**Directions**
Return every line of the listing below that contains the word "results".

**Task data**
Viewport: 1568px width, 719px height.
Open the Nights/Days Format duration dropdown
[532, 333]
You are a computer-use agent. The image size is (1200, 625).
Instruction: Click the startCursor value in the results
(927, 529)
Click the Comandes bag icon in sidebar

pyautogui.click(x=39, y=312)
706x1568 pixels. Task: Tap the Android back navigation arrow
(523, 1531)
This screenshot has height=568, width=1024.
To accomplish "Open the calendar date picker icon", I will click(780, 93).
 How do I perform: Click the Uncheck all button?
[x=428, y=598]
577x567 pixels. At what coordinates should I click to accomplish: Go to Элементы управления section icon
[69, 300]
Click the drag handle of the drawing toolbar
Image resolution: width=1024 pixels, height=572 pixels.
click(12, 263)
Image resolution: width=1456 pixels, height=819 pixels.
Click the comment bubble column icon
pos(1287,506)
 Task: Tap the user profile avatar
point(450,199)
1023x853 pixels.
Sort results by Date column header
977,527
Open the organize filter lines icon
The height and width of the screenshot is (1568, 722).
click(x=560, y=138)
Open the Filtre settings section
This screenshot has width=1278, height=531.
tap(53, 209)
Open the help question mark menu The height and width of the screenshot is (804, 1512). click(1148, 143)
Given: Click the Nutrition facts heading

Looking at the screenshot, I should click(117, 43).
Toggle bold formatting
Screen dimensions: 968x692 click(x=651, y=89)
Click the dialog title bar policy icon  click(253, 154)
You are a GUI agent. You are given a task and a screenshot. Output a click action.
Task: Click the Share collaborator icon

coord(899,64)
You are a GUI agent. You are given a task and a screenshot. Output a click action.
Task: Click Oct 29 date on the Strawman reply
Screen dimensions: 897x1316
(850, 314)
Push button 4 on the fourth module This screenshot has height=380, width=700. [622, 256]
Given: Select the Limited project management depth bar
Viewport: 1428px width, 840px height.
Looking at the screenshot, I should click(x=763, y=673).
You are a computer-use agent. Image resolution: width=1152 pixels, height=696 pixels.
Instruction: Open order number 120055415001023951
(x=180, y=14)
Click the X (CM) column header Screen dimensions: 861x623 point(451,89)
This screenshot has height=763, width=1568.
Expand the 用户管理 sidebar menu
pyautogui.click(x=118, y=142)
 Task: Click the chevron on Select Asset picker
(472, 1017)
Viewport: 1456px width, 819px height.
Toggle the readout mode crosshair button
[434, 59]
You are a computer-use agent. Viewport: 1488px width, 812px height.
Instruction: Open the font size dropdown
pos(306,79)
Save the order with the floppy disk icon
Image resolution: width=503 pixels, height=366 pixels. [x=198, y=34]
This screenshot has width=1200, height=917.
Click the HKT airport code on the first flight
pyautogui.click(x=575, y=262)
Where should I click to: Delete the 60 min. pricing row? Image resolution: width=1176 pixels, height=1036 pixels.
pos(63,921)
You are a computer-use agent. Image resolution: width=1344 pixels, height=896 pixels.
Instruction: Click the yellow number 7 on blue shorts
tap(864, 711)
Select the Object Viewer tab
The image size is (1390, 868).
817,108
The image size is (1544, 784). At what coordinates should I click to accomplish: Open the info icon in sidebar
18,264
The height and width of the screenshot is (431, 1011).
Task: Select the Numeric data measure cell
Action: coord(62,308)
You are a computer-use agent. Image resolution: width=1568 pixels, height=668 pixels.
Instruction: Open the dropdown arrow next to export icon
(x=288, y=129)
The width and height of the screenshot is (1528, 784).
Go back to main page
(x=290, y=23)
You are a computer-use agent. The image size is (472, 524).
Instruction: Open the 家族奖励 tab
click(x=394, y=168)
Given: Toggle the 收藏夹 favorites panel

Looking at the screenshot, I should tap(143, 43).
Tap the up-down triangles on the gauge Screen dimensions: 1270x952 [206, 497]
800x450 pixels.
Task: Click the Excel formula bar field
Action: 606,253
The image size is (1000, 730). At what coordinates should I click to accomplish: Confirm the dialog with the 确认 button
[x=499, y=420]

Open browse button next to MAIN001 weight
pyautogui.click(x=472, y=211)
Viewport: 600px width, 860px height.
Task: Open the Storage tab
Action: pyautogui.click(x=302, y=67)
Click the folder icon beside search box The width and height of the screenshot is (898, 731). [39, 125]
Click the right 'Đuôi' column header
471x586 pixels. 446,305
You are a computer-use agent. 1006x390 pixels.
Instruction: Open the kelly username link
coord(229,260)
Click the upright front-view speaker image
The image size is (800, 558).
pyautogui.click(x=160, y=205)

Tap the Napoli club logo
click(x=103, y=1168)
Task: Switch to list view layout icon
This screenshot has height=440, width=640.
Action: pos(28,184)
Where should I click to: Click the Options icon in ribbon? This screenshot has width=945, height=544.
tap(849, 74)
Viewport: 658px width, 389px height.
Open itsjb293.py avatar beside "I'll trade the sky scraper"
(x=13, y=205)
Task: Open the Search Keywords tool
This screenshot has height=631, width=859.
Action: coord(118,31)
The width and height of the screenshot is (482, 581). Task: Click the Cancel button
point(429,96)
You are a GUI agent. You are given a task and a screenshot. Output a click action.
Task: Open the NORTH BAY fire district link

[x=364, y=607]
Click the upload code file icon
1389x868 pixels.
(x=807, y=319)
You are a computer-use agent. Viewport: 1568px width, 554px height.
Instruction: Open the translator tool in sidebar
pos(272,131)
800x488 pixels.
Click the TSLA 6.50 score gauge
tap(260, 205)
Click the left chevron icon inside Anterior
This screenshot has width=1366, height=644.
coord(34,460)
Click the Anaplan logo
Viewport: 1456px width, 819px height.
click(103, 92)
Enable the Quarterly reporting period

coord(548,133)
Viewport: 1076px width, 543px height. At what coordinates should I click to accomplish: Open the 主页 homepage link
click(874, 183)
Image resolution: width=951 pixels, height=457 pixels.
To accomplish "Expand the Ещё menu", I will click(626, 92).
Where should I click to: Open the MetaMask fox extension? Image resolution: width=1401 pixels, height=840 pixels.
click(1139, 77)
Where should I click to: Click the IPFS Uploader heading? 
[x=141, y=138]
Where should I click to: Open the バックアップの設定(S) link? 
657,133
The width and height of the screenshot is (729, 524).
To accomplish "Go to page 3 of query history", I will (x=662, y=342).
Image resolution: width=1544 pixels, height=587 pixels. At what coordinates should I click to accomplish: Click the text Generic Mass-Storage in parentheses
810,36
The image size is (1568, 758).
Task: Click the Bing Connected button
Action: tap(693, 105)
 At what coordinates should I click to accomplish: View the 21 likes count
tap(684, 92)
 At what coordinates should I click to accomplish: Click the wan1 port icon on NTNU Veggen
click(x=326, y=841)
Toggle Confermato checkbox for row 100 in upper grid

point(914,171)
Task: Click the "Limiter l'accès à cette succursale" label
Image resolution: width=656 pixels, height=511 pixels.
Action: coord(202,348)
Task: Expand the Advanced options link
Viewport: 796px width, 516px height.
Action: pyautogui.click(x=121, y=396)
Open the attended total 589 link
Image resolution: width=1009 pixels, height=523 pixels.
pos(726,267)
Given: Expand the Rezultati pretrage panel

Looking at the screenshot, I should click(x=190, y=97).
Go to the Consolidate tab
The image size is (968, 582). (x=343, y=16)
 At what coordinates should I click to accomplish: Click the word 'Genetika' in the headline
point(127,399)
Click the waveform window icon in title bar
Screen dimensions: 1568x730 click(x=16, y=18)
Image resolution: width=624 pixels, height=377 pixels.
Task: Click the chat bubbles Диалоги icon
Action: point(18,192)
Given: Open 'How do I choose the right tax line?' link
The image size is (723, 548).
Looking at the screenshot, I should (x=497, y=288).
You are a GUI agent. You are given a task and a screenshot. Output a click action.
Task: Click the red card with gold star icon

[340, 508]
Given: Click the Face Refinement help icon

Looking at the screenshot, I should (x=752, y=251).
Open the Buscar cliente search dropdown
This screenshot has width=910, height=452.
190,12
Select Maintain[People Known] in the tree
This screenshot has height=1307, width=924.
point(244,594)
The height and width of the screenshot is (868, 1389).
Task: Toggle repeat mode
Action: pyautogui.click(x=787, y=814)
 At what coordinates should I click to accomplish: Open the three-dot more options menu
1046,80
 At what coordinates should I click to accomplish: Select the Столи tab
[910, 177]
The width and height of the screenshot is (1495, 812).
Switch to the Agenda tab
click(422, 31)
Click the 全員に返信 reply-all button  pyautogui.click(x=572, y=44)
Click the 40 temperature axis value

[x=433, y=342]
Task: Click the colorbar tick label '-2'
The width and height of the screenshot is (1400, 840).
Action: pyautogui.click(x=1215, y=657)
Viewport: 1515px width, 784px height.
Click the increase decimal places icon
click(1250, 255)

**Expected output**
Instruction: Click the startCursor value in the results
Sort results by Date column header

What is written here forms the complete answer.